It’s possible I’m going to win an award for being the #1 scrub here on the mitmproxy forums but here I go.
Environment
I set up mitmproxy on my mac, installed the certificate, and used the system proxy settings to route all http and https traffic through the mitmproxy port on regular mode.
I want to intercept https requests of a singular host and depending on the path, either serve the response from a local file, or pass it on to the regular server. I don’t think I can use a reverse proxy here because I don’t want all of the requests from the host to be served locally, only some of them.
I wrote a simple redirect script and plugged it into mitmproxy and hit my host with postman to test.
from mitmproxy import http
def request(flow: http.HTTPFlow) -> None:
if flow.pretty_host == "js.mywebsite.com" and "redirect" in flow.path:
flow.host = "localhost"
flow.port = 9999
flow.scheme = "http"
I have a simple python server on port 9999 serving local files.
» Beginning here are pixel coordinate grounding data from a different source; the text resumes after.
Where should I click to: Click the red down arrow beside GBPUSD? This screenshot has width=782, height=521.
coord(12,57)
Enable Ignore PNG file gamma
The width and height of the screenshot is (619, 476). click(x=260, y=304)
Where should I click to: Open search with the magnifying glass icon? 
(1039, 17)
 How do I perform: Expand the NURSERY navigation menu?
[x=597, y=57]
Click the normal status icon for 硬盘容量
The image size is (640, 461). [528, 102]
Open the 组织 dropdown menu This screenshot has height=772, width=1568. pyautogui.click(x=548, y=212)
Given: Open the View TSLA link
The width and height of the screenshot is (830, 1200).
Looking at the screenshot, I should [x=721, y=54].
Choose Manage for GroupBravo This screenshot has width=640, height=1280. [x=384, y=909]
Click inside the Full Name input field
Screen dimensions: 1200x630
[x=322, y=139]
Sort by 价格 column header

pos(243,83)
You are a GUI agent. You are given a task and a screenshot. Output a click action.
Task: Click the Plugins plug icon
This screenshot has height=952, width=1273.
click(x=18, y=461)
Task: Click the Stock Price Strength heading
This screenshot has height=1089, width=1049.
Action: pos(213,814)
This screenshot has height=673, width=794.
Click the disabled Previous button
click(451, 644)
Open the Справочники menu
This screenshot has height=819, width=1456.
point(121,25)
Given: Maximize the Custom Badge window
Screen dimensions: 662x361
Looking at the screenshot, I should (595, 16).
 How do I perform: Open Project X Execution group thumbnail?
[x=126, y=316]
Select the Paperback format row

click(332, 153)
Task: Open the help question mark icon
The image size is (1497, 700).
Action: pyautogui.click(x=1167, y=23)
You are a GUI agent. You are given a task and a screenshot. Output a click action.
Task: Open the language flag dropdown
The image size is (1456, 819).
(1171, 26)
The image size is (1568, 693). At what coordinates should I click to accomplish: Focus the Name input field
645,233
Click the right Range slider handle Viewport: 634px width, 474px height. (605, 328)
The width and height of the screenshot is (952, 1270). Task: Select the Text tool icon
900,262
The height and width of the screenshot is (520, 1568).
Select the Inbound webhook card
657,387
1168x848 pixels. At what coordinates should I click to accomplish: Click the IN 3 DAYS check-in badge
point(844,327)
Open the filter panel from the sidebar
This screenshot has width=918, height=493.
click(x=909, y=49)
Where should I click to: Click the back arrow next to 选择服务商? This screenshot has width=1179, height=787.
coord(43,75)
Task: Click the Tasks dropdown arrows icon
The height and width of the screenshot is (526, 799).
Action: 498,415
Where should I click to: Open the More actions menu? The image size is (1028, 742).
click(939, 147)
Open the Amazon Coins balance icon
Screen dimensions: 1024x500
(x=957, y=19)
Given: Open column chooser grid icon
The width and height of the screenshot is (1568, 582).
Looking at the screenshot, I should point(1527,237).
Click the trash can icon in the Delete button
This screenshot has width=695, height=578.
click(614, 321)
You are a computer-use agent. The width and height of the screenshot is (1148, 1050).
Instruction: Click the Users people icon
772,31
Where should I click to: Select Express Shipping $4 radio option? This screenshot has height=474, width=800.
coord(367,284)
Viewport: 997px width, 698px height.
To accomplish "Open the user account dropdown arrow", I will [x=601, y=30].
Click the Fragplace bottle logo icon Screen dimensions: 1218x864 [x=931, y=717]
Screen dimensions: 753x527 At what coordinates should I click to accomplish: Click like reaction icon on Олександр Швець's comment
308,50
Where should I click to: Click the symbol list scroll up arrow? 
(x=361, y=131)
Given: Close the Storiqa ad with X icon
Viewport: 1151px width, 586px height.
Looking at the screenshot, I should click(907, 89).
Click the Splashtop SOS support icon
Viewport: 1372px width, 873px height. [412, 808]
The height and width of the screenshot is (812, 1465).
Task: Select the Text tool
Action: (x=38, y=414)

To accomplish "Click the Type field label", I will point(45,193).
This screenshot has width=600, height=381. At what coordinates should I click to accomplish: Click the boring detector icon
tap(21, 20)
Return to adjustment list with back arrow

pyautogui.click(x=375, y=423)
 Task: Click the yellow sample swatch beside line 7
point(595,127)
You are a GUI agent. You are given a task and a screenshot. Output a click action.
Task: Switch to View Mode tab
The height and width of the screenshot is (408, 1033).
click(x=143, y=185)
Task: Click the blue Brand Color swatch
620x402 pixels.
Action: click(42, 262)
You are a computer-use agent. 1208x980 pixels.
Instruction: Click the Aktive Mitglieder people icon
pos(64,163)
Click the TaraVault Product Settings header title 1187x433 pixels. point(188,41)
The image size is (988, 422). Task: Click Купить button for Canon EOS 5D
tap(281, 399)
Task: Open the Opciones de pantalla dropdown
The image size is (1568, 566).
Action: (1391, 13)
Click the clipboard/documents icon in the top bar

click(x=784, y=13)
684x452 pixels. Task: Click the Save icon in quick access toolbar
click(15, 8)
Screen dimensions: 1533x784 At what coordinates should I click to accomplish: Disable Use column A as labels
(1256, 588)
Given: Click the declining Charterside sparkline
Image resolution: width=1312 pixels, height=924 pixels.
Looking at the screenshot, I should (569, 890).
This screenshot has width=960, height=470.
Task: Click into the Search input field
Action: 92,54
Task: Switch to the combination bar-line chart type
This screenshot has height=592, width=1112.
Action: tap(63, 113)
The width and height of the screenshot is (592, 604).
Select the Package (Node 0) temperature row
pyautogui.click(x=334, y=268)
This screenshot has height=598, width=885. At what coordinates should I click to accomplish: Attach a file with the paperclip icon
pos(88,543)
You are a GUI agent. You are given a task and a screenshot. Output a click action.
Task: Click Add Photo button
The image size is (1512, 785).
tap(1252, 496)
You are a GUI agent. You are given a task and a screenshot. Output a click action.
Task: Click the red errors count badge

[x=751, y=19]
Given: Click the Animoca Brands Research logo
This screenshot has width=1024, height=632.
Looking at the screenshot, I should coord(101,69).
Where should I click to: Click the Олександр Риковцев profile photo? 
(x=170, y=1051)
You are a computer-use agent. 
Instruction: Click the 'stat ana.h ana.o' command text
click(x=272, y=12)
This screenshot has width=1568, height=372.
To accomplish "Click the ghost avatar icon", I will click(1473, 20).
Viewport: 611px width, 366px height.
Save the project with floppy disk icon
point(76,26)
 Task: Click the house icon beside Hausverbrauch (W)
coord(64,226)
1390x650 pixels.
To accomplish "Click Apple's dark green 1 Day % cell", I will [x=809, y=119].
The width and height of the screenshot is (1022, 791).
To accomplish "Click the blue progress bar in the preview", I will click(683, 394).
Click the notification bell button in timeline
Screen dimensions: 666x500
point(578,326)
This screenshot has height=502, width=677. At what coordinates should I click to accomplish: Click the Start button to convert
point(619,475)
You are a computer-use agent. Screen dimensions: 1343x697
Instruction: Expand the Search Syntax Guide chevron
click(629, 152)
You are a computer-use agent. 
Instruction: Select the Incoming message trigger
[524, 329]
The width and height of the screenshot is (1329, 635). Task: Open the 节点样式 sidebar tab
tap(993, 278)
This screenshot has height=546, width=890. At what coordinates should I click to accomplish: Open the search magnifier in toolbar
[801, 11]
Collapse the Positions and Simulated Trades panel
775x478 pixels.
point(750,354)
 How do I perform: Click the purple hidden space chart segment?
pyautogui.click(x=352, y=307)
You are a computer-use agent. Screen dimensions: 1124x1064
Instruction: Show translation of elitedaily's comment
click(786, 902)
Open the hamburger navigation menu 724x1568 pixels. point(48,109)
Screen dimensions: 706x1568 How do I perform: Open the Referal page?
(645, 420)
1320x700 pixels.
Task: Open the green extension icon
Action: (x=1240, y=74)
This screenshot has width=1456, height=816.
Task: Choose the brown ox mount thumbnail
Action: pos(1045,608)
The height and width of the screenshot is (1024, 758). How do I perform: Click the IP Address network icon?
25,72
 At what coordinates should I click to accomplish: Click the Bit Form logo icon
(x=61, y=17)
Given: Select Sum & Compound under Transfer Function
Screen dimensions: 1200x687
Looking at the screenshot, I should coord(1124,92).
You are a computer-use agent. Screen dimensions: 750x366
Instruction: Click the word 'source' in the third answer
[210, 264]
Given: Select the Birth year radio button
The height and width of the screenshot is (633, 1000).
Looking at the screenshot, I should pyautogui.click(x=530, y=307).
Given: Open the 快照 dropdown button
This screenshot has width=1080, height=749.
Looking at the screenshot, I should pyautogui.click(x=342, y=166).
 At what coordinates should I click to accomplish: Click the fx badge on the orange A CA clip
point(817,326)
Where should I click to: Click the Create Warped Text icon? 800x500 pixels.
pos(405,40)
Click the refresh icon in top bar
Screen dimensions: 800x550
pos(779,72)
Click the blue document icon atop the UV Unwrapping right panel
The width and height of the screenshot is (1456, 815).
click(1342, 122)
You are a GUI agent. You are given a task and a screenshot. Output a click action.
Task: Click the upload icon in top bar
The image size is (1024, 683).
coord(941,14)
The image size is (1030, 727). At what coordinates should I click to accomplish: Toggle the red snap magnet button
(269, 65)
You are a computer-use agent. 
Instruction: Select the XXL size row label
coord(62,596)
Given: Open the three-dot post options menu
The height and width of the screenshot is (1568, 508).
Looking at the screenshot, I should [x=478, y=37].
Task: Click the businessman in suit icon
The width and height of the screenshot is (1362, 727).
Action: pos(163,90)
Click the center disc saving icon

Anyway, so if I make a postman request to http://js.mywebsite.com/redirect, everything is fine.
But if I make that same request as https, I see that my python file server is hit and returns the correct data, and even in the mitmproxy terminal i see a response that has the data from the file. But the initial request from postman just craps the bed.
I think that I’m missing some vital piece of information about security principles in general, so I’m sorry if I’m trying to do the impossible. But I thought that mitmproxy would create a certificate for js.mywebsite.com and return the local data over https and everything would work fine. Guess I’m missing something.
Any help would be appreciated, thanks for reading.